What is needed:
Please reproduce all of the data below line for line, changing nothing.

Records shown:
- - - - - - -

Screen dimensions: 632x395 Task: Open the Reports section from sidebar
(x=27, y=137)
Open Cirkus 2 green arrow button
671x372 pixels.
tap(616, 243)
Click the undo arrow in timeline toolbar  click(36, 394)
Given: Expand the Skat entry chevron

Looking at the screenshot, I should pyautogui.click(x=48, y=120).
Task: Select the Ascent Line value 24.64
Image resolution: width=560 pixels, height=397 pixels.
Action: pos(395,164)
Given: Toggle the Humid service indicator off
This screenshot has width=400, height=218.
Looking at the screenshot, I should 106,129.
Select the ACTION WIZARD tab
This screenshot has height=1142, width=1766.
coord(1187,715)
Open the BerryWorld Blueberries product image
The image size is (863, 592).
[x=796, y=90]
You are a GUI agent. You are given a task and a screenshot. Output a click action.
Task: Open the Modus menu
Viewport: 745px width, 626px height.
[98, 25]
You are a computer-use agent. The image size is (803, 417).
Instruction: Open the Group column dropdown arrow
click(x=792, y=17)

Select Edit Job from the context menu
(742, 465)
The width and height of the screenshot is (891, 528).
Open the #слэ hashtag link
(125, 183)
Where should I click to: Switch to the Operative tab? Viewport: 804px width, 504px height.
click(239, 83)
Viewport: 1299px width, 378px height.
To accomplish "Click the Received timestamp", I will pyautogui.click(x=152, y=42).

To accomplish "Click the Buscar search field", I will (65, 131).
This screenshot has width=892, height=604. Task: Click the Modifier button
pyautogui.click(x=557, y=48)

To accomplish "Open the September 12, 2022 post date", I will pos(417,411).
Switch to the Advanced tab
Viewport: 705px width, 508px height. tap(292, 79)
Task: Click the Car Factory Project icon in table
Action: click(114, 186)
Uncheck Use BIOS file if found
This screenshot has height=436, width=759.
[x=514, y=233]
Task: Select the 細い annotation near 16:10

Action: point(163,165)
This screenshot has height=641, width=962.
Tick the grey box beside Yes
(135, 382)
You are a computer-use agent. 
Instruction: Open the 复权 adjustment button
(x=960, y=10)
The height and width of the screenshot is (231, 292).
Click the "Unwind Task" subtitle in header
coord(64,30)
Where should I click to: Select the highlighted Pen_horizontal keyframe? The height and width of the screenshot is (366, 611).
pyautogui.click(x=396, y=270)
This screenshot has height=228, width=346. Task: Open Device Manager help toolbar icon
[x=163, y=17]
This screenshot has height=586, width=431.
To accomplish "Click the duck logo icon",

- - - - - - -

The result:
Screen dimensions: 632x395 Task: Open the Reports section from sidebar
(x=27, y=137)
Open Cirkus 2 green arrow button
671x372 pixels.
tap(616, 243)
Click the undo arrow in timeline toolbar  click(36, 394)
Given: Expand the Skat entry chevron

Looking at the screenshot, I should pyautogui.click(x=48, y=120).
Task: Select the Ascent Line value 24.64
Image resolution: width=560 pixels, height=397 pixels.
Action: pos(395,164)
Given: Toggle the Humid service indicator off
This screenshot has width=400, height=218.
Looking at the screenshot, I should 106,129.
Select the ACTION WIZARD tab
This screenshot has height=1142, width=1766.
coord(1187,715)
Open the BerryWorld Blueberries product image
The image size is (863, 592).
[x=796, y=90]
You are a GUI agent. You are given a task and a screenshot. Output a click action.
Task: Open the Modus menu
Viewport: 745px width, 626px height.
[98, 25]
You are a computer-use agent. The image size is (803, 417).
Instruction: Open the Group column dropdown arrow
click(x=792, y=17)

Select Edit Job from the context menu
(742, 465)
The width and height of the screenshot is (891, 528).
Open the #слэ hashtag link
(125, 183)
Where should I click to: Switch to the Operative tab? Viewport: 804px width, 504px height.
click(239, 83)
Viewport: 1299px width, 378px height.
To accomplish "Click the Received timestamp", I will pyautogui.click(x=152, y=42).

To accomplish "Click the Buscar search field", I will (65, 131).
This screenshot has width=892, height=604. Task: Click the Modifier button
pyautogui.click(x=557, y=48)

To accomplish "Open the September 12, 2022 post date", I will pos(417,411).
Switch to the Advanced tab
Viewport: 705px width, 508px height. tap(292, 79)
Task: Click the Car Factory Project icon in table
Action: click(114, 186)
Uncheck Use BIOS file if found
This screenshot has height=436, width=759.
[x=514, y=233]
Task: Select the 細い annotation near 16:10

Action: point(163,165)
This screenshot has height=641, width=962.
Tick the grey box beside Yes
(135, 382)
You are a computer-use agent. 
Instruction: Open the 复权 adjustment button
(x=960, y=10)
The height and width of the screenshot is (231, 292).
Click the "Unwind Task" subtitle in header
coord(64,30)
Where should I click to: Select the highlighted Pen_horizontal keyframe? The height and width of the screenshot is (366, 611).
pyautogui.click(x=396, y=270)
This screenshot has height=228, width=346. Task: Open Device Manager help toolbar icon
[x=163, y=17]
This screenshot has height=586, width=431.
To accomplish "Click the duck logo icon",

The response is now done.